Flory, a pioneer in polymer chemistry who won the Nobel Prize in 1974, was found dead Monday in his car in Big Sur, his wife, Emily, said.
Flory, a chemistry professor at Stanford University until his retirement in 1975, had left his Portola Valley home to spend the weekend in Big Sur, where he was to prepare a speech for the American Chemical Society meeting in Chicago Tuesday.
At the time of his death, Flory was dividing his time between activities as a professor emeritus at Stanford and working to improve the rights of dissident Soviet scientists.
A colleague, Stanford physicist Sidney Drell, who teamed with Flory in his political struggles, called the chemist a “towering giant in the field of science and a human being with deep compassion.”
Several years ago, Flory and Drell marched outside the Soviet Consulate in San Francisco during a hunger strike by Soviet physicist Andrei Sakharov, who later was exiled to Gorky.

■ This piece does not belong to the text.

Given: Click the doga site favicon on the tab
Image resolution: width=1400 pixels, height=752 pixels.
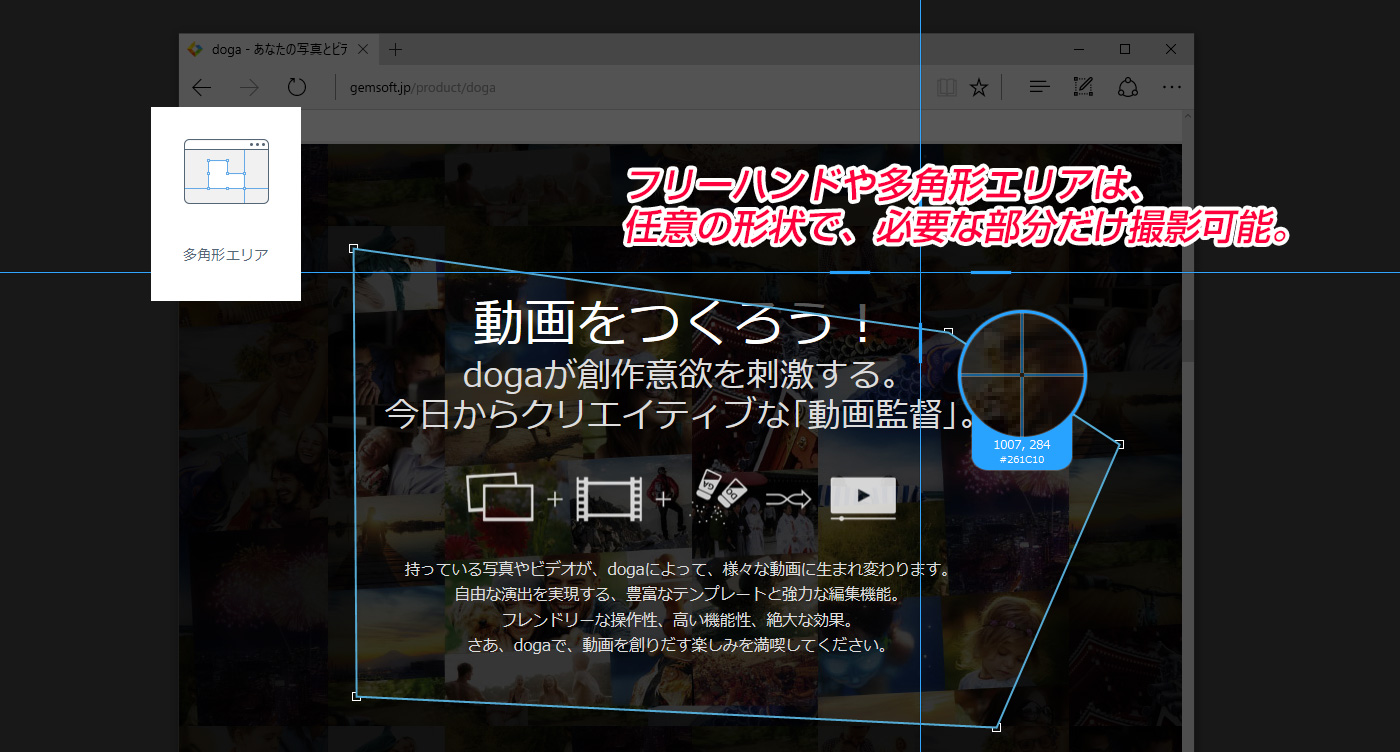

In 1984 Flory offered himself as a hostage to guarantee the return of Sakharov’s ailing wife, Yelena Bonner, if she were allowed to receive medical treatment outside the Soviet Union. The offer was rejected.
Flory won the Nobel Prize in chemistry after discovering a way to compare polymers, long chains of atoms or small molecules linked together in repeating sequences. These polymers, also called macromolecules,, can be strung together in an almost infinite number of ways to form compounds such as synthetic fabrics, rubber and plastics.
Flory’s research has been credited with making possible the development of the plastics industry and the synthetic tires that kept the United States mobile during World War II, when sources of natural rubber were in enemy hands.
He once said he was annoyed by the “constant distractions” of being a scientific celebrity--until he realized it was an excellent way to tap publicity for his human rights campaign.
“We are all scientists who have been working to realize the unity of science around the world,” he said. “Surely this is in the interest of all concerned. We must keep trying. The worst thing we can do is forget.”
A native of Sterling, Ill., Flory was educated at Manchester College in Indiana and at Ohio State University, where he received his doctorate in 1934. He became interested in studying polymers while working at E. I. du Pont de Nemours & Co.
Flory came to Stanford in 1961, after working at the University of Cincinnati, the Standard Oil Development Co., the Goodyear Tire & Rubber Co. and Cornell University. A minister’s son, he won many major awards in science and chemistry, including the American Chemical Society’s highest honor, the Priestley Medal, named for Joseph Priestley, an 18th Century English chemist.
In addition to his wife, Flory is survived by two daughters, Susan Springer and Melinda Groom, and a son, Paul Jr.